Filtra el listado que aparece a continuación y copia cada línea que contenga la palabra "button".

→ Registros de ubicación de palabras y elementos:
○ ○ ○
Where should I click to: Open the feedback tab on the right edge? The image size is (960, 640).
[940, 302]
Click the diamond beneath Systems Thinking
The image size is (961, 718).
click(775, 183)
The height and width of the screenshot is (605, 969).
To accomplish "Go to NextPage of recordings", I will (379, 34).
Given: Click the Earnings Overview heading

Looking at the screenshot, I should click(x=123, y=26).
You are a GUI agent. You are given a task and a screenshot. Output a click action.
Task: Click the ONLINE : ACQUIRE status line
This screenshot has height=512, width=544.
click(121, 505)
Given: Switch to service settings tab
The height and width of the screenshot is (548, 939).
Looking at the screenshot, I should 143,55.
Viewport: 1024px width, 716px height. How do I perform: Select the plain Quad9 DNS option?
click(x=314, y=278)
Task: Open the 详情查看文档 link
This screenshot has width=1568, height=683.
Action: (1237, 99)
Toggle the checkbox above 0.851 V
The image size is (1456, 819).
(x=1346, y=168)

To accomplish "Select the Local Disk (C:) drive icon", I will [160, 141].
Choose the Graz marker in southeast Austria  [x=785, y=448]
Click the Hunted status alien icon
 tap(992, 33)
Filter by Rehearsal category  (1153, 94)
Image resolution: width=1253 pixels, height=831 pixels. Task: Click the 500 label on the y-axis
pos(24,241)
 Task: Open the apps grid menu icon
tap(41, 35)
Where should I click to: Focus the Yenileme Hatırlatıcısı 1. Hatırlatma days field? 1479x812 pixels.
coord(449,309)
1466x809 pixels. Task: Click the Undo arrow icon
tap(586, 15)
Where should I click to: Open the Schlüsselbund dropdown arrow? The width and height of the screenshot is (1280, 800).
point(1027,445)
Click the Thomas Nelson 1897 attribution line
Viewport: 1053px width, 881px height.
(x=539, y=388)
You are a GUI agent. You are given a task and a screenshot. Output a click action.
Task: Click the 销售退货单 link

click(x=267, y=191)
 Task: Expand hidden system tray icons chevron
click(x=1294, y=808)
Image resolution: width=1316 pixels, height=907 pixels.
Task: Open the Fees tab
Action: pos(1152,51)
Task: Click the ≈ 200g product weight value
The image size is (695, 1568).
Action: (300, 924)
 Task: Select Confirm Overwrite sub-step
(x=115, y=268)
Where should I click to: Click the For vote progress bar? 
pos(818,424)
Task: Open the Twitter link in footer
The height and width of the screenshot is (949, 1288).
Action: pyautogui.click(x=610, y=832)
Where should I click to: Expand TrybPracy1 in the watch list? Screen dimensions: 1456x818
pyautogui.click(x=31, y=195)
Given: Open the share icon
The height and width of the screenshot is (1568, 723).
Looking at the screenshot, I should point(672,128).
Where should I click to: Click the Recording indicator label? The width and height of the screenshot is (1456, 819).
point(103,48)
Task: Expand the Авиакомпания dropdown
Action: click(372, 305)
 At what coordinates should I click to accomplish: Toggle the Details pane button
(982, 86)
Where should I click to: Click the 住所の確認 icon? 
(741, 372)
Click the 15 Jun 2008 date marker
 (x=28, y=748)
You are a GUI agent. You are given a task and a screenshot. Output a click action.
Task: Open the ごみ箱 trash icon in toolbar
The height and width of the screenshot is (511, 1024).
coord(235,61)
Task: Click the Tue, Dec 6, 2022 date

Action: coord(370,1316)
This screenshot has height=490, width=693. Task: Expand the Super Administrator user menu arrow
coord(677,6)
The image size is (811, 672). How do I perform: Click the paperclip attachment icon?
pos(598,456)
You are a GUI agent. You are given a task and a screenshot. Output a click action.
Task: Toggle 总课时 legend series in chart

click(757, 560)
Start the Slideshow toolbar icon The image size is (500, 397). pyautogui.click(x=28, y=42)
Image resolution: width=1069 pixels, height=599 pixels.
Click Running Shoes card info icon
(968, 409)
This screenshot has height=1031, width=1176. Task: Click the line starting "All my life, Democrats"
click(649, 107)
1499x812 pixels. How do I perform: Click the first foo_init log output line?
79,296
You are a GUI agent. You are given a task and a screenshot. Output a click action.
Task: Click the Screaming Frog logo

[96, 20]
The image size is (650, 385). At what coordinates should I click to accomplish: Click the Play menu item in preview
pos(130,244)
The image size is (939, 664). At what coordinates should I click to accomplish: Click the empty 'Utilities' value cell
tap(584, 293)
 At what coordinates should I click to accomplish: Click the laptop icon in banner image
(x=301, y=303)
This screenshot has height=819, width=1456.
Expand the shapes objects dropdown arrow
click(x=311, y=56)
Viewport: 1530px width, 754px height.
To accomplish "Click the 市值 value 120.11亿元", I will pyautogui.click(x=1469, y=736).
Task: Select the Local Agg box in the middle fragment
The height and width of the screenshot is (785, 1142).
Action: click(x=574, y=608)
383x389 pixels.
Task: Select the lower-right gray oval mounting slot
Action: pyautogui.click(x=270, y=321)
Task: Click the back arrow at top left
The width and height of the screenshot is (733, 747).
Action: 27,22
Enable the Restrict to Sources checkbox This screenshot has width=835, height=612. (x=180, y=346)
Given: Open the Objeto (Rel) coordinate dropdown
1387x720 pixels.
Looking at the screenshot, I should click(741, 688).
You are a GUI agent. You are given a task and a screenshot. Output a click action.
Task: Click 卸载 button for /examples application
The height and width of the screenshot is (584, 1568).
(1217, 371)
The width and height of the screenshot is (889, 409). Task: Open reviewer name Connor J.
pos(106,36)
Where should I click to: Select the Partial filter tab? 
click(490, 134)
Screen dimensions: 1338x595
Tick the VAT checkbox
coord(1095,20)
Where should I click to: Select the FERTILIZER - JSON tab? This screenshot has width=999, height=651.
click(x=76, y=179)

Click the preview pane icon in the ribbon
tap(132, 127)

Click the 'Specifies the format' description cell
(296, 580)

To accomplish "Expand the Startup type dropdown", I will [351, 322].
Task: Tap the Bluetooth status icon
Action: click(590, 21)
○ ○ ○
→ RESPUESTA A CONTINUACIÓN:
 At what coordinates should I click to accomplish: Toggle the Details pane button
Task: Click 卸载 button for /examples application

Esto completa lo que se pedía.